Il Drago e il profeta

Marco Alloni propone un romanzo sospeso tra cultura italiana e storia egiziana nel quale il passato si mescola al futuro. Inseguendo i sogni e i fantasmi di ieri si capisce che solo l'utopia ci salverà dal Drago del capitalismo

«Che essere uomini significa prima di tutto sapere sperare» (p. 53). È questo il memento e assieme l’esortazione che Marco Alloni rivolge ai suoi lettori ne Il quaderno di Kavafis (Jouvence, Milano, 2020, pp. 432), un libro formidabile che spinge a ripensare il presente e le sue più complesse implicazioni a partire dalla proiezione in un futuro ideale. A leggere Il quaderno di Kavafis ci si ritrova infatti tanto immersi nelle logiche della storia quanto catapultati in quelle dagli esiti meno prevedibili dell’utopia. Realtà e Altrove si combinano incessantemente all’interno delle pagine del romanzo e se da un lato ci spingono a una lucida analisi del farsi della storia, delle contraddizioni del nostro tempo e degli orrori dell’attuale politica, dall’altro, vengono a fondere al messaggio polemico uno slancio ottimistico che, seppure nella dimensione profetica, ci permette di sperare e di tornare a guardare al nostro tempo con una qualche forma di fiducia.

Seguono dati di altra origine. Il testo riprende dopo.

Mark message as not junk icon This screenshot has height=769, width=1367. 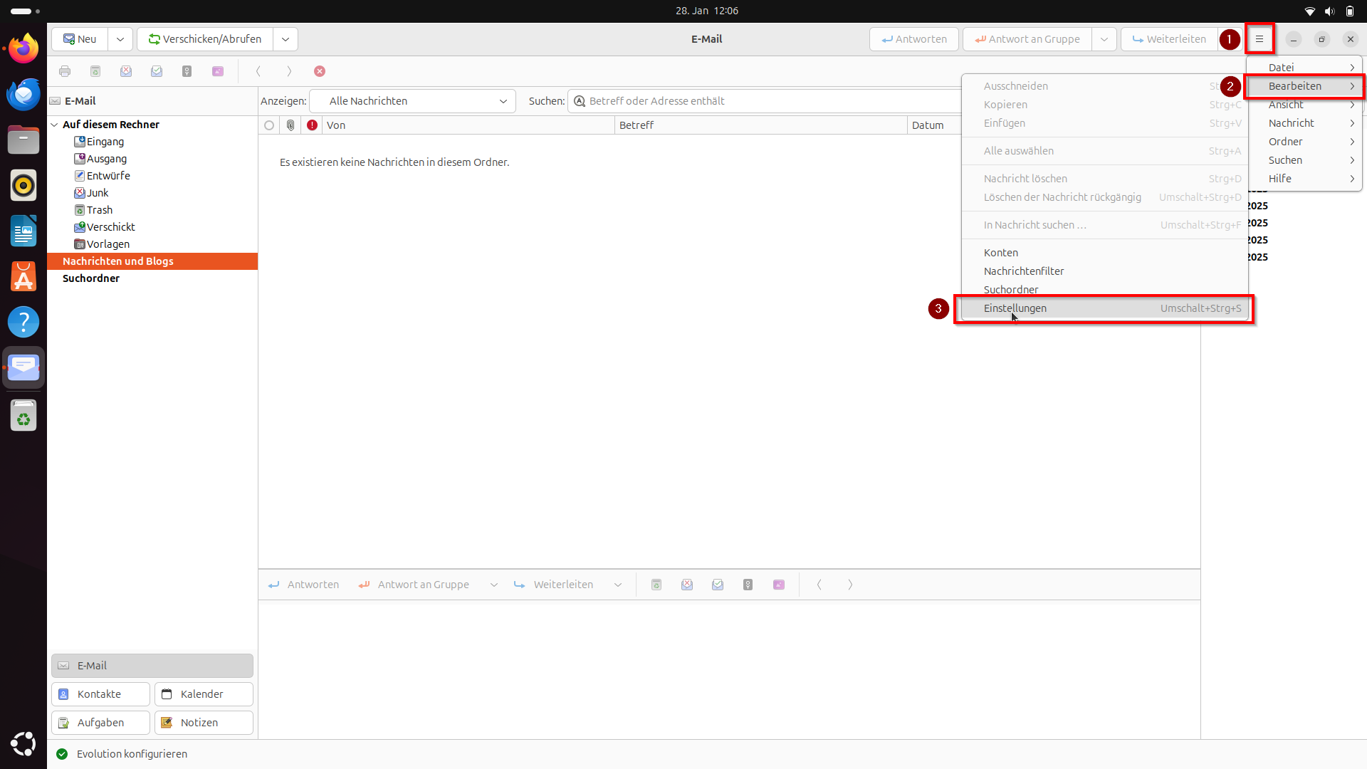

Alloni ci incalza, ci sfida a prefigurare noi stessi in un futuro in cui sia possibile uscire finalmente dalle trame melmose del capitalismo che ci trattiene e che si è ormai configurato come una vera e propria ideologia, invadendo ogni aspetto della nostra realtà, sin quasi ad assumere i connotati di una confessione religiosa. Del sistema capitalistico il romanzo di Alloni è una aperta denuncia, tanto allegorica e metaforica, quanto saldamente ancorata alla realtà storica di cui l’autore fornisce un’accurata interpretazione critica. Il Drago, così Alloni chiama il capitalismo, ha messo in moto degli ingranaggi che sembrano portare inevitabilmente alla capitolazione dell’umano e dai quali ormai ci sentiamo irrimediabilmente corrotti e affatturati: «Perché non sarebbe un drago se non affatturasse» (p. 425).  Da questa malia, da questa ipnosi collettiva è possibile liberarsi, sembra dirci Alloni, compiendo una scelta sovversiva e anticonvenzionale che viene ben riassunta dalla frase di Saramago citata in esergo: «l’alternativa al neoliberismo si chiama coscienza».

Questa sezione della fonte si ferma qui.